Check every line below for the word "right" and show those that hold it.

Start of SOURCE DATA

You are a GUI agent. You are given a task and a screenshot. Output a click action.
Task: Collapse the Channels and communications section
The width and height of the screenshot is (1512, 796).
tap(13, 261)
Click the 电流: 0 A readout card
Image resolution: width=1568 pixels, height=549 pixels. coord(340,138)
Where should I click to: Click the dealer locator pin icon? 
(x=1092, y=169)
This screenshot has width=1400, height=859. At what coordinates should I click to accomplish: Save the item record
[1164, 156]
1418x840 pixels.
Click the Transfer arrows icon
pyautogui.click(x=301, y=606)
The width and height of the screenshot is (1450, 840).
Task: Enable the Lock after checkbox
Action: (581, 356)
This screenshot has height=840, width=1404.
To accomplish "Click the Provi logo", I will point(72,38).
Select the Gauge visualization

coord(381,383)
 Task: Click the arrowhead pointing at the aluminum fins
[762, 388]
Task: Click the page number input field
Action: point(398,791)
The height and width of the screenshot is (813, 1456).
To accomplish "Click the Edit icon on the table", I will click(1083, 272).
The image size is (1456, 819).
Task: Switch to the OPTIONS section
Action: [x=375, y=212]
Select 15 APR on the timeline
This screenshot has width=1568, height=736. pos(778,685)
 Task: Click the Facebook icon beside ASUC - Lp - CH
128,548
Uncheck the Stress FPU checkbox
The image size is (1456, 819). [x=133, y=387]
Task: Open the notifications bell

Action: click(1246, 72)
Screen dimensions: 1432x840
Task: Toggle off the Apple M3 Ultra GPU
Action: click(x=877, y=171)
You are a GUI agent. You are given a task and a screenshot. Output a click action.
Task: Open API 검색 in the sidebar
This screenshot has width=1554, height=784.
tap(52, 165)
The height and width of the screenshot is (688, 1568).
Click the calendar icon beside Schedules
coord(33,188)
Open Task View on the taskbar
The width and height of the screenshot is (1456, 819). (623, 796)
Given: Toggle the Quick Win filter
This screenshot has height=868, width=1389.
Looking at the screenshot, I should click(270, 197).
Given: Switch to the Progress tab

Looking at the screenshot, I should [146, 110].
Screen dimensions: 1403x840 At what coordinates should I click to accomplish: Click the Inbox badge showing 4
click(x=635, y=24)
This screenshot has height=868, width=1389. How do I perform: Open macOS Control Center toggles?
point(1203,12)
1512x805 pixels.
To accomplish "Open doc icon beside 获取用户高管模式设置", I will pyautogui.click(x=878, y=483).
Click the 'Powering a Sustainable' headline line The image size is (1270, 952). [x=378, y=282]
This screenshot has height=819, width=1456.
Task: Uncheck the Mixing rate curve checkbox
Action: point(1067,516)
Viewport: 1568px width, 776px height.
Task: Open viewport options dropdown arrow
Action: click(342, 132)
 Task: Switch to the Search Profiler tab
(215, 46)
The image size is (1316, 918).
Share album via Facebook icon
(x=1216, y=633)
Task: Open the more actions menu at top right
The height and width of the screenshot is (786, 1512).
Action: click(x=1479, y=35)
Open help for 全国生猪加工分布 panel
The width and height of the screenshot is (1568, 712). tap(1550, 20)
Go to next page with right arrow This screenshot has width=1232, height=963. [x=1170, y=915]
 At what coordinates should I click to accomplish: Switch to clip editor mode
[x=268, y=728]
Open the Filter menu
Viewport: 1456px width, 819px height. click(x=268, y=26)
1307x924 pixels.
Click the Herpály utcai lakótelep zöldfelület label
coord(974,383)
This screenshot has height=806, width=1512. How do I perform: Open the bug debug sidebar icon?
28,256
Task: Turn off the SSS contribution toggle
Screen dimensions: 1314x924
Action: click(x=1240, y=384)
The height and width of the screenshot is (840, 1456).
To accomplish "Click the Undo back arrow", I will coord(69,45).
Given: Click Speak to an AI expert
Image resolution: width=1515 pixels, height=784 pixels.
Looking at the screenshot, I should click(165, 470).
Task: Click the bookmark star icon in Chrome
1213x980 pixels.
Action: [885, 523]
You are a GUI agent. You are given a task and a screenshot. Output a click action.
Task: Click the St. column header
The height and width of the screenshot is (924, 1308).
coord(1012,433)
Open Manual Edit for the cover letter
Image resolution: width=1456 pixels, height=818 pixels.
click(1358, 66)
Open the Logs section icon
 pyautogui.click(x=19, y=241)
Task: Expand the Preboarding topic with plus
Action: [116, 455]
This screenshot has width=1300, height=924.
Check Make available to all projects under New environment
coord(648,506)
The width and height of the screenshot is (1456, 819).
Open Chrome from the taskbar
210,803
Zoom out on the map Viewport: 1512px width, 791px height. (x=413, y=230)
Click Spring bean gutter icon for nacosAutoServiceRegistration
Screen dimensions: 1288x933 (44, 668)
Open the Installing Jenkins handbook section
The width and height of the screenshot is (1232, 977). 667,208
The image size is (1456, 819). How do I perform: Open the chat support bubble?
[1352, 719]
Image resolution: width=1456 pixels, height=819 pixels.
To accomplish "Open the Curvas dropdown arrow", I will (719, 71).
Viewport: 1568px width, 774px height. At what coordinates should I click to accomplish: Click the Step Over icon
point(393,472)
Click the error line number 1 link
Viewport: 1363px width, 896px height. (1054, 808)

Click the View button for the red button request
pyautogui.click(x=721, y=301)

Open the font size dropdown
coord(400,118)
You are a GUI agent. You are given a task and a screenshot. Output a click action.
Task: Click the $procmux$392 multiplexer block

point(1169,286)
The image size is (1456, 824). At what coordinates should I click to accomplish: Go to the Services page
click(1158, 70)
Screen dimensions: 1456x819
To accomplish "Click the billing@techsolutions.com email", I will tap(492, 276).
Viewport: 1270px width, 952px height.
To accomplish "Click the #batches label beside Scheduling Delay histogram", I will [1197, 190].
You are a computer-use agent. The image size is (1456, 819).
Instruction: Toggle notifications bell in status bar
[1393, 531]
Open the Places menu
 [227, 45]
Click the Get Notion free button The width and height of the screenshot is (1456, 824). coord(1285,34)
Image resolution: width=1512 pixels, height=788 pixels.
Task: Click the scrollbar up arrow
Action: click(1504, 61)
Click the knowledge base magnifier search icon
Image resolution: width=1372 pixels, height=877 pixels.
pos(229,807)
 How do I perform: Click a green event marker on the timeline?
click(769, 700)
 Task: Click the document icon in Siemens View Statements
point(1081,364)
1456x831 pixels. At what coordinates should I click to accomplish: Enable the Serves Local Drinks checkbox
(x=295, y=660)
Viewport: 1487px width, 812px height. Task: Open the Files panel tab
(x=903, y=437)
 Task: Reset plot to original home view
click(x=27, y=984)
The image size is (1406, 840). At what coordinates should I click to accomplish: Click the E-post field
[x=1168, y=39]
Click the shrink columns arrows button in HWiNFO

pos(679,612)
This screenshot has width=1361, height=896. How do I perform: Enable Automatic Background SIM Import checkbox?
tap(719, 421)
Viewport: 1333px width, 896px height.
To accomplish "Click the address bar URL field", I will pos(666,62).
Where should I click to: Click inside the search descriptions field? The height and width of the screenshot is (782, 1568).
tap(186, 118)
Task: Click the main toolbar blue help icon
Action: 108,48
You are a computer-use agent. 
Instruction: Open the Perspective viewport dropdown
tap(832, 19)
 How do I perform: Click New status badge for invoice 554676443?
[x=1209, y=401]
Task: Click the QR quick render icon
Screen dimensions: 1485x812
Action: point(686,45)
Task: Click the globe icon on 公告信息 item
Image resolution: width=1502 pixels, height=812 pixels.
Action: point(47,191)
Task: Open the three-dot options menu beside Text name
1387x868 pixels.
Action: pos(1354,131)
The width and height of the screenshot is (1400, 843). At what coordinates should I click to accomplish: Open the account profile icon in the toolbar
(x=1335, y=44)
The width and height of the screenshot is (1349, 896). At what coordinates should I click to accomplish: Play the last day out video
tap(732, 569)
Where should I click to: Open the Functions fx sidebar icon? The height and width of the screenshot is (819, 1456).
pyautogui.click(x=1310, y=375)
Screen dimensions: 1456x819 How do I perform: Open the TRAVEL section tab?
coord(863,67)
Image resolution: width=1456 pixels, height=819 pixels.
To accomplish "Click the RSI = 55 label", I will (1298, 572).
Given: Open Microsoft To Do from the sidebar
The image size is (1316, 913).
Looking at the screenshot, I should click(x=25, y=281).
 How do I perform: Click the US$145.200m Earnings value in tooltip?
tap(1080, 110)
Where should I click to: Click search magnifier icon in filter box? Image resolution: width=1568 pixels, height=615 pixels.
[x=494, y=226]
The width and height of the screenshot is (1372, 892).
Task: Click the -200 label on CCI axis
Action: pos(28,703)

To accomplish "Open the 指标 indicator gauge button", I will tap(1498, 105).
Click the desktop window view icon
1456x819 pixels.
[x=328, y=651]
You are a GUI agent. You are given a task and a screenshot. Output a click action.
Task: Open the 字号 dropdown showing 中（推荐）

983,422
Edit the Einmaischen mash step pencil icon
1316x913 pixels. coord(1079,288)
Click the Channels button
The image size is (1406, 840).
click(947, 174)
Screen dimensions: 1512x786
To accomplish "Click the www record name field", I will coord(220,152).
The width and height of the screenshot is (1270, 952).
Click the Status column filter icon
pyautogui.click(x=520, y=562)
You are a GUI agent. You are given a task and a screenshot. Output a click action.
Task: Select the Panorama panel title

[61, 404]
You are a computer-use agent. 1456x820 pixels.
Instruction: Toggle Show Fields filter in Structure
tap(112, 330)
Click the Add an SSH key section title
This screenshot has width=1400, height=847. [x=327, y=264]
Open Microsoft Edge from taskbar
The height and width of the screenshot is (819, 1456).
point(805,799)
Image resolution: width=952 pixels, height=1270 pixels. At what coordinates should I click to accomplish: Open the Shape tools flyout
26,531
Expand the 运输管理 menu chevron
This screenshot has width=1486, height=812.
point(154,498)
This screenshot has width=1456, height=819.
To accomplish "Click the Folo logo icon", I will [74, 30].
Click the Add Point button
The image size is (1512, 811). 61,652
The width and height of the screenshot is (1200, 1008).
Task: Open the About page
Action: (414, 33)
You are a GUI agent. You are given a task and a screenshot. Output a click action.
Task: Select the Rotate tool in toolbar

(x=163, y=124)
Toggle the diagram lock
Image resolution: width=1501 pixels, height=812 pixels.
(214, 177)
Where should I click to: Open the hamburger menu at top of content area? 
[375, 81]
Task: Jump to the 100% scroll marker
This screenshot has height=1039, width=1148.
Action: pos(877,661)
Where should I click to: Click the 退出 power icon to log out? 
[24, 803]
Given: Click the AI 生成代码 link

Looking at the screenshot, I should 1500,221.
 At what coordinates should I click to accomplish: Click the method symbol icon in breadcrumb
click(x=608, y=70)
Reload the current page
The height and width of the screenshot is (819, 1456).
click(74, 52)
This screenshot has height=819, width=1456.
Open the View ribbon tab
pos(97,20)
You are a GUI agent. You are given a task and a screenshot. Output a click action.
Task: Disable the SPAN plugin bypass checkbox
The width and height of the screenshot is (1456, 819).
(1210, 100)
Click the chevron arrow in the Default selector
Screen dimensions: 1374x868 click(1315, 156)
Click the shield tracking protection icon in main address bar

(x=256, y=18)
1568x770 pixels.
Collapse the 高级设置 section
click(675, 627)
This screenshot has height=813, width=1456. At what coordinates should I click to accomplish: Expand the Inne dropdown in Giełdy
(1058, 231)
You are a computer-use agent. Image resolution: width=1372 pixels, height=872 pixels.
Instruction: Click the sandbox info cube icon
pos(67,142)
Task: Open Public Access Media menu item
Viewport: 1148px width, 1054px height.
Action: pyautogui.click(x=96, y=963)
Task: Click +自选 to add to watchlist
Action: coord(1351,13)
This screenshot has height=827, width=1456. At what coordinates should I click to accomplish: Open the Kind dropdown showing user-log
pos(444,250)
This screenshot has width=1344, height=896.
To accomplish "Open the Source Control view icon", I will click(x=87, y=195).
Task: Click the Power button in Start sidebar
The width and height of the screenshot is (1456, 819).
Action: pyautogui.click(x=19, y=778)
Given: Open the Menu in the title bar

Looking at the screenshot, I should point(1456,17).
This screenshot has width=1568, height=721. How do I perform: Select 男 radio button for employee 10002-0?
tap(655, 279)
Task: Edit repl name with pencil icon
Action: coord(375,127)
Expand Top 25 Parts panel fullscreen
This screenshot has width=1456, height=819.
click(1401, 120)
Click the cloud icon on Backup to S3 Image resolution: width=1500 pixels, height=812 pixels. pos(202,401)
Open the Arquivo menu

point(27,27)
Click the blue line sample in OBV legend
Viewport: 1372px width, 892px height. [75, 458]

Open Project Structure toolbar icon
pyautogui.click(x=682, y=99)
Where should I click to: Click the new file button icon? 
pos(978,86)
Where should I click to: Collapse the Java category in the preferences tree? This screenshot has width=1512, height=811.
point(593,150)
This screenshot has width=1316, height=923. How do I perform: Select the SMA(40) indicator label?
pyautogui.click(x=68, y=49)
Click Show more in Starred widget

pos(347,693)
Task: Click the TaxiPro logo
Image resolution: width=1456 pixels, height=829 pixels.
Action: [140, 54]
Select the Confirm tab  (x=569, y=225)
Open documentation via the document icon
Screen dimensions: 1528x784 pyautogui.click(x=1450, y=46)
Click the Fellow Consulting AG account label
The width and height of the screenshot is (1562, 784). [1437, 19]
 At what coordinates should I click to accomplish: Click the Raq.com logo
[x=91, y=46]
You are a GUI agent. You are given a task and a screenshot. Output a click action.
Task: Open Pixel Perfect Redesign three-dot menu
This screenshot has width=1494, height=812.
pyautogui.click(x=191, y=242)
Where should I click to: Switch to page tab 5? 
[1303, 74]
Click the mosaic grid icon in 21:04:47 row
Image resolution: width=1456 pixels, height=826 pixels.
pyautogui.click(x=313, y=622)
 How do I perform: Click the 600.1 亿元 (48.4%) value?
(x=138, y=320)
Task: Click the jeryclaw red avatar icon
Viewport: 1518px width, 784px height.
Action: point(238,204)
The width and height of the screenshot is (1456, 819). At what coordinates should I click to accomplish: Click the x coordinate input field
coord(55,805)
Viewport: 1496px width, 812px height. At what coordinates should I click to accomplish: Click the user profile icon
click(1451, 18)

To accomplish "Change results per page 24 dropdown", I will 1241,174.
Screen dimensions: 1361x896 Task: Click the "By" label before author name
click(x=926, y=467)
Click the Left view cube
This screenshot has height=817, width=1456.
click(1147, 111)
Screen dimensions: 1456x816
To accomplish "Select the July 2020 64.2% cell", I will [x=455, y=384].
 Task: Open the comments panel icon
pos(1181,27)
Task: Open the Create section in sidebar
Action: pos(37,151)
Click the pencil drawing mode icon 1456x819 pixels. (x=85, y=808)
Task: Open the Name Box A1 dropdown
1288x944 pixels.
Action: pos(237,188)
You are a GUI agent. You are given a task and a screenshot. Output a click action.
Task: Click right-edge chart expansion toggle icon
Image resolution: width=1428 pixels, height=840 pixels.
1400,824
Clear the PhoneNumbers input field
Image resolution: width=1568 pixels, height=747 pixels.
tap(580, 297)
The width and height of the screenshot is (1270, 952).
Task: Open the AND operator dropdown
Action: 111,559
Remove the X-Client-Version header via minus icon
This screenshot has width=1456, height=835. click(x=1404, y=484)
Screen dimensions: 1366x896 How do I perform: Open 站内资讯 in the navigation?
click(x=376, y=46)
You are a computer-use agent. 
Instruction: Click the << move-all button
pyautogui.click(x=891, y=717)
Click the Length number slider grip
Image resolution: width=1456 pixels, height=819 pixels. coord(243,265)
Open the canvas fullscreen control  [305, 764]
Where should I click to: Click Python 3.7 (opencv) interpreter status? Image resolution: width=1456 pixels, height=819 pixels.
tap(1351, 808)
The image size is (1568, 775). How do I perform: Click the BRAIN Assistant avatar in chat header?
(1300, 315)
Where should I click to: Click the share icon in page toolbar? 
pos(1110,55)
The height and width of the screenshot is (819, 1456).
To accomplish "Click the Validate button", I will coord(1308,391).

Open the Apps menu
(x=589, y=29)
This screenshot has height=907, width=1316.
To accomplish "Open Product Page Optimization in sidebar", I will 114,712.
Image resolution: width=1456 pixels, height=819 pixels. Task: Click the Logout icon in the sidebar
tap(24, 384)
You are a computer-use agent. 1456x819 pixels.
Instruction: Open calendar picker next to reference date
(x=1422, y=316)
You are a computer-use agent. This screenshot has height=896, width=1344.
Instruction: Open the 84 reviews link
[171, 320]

End of SOURCE DATA

▶ RESPONSE
Task: Open the more actions menu at top right
Go to next page with right arrow This screenshot has width=1232, height=963. [x=1170, y=915]
Task: Click right-edge chart expansion toggle icon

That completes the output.